* **OBJECTIVE**
Copy everything from the line containing "You are a computer-use" down to the end of the entries. Leave the pictures out of your answer.

* **DATA FOR THE TASK**

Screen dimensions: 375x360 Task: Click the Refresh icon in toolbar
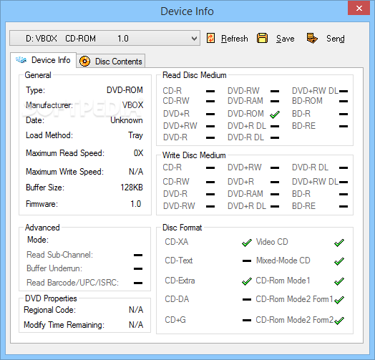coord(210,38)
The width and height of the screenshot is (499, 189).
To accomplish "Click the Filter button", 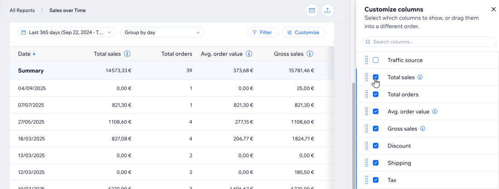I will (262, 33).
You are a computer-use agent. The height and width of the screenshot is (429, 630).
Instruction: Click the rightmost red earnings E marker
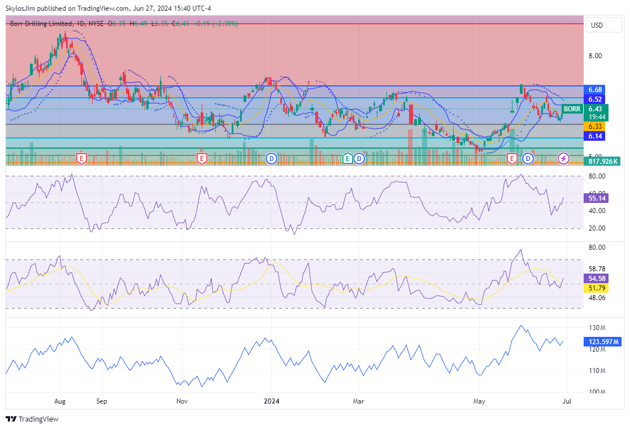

* **SOLUTION TO THIS EXERCISE**
You are a computer-use agent. The height and width of the screenshot is (429, 630).
Instruction: Click the rightmost red earnings E marker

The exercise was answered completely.